23Il faut savoir qu’avant même le génocide, la justice rwandaise était faible – et corrompue. Elle manquait d’indépendance vis-à-vis du gouvernement. Celui-ci l’utilisait déjà pour justifier de nombreux actes violents : massacres de civils, attaques contre des opposants politiques, discrimination institutionnalisée à l’égard de la minorité Tutsi, etc. La participation enthousiaste au génocide de certains juges – et autres membres des milieux judiciaires – en dit long sur la corruption morale du système judiciaire de l’époque.
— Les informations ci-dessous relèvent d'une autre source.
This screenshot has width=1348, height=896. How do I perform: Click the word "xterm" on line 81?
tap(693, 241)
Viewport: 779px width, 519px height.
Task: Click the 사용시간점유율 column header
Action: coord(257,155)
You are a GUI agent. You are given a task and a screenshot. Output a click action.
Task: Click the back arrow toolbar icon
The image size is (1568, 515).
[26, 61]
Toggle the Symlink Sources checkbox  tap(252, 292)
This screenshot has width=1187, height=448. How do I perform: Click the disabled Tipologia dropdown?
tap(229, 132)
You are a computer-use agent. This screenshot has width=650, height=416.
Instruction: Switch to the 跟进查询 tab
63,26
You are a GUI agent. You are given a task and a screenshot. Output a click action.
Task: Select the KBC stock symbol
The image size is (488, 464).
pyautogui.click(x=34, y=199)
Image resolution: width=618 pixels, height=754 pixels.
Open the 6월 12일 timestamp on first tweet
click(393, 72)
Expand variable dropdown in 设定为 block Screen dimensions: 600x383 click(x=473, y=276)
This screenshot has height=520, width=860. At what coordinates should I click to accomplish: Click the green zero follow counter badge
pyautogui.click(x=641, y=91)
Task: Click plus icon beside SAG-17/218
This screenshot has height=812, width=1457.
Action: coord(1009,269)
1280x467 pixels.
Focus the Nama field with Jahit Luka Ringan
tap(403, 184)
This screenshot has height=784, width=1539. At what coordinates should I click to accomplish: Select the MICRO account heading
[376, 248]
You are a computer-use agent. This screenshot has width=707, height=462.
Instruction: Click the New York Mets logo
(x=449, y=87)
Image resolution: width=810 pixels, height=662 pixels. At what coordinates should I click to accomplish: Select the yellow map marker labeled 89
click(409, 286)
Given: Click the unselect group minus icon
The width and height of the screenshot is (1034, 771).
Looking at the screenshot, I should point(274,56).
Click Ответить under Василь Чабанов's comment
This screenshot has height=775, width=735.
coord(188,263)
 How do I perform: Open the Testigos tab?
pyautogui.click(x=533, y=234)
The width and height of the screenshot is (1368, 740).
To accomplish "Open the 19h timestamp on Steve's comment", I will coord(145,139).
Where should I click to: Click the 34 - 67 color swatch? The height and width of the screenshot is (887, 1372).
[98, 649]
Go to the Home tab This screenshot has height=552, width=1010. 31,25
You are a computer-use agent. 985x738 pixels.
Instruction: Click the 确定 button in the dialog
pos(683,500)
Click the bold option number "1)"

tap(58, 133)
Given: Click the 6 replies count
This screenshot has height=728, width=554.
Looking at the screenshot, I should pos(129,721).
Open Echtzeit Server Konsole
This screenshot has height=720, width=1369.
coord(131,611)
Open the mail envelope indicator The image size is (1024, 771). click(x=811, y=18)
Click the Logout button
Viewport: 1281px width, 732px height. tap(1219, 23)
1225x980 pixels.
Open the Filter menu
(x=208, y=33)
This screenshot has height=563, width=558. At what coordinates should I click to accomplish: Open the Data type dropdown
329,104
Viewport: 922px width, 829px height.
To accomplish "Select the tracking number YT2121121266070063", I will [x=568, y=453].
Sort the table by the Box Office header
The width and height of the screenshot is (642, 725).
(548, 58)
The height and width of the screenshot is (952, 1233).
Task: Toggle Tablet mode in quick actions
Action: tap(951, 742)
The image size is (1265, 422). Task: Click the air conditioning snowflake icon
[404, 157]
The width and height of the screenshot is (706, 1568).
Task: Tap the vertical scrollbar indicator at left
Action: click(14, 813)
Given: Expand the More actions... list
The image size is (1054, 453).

24Au lendemain du génocide, les yeux étaient tournés vers la justice. Celle-ci était source d’espoir pour la population. Les survivants attendaient, dans la souffrance, que les auteurs du génocide soient arrêtés, jugés, punis. Pendant ce temps, les milliers de personnes soupçonnées de participation au génocide étaient incarcérées dans des prisons, souvent dans des conditions épouvantables. La décision des autorités rwandaises de poursuivre en justice les auteurs du génocide était un défi majeur, mais il fallait passer par là pour rompre avec la culture de l’impunité, identifiée comme un facteur premier à l’origine des événements de 1994. La plupart des magistrats et des juristes opposés à la machine génocidaire ayant été tués – ou ayant fui à l’étranger –, l’identification et la formation de remplaçants était un processus laborieux. Et coûteux. Le ministère de la Justice n’avait quasiment aucune ressource, alors que les tribunaux avaient été gravement endommagés. Pour pouvoir fonctionner, ne serait-ce que de la façon la plus rudimentaire, il fallait reconstruire le système dans son entier.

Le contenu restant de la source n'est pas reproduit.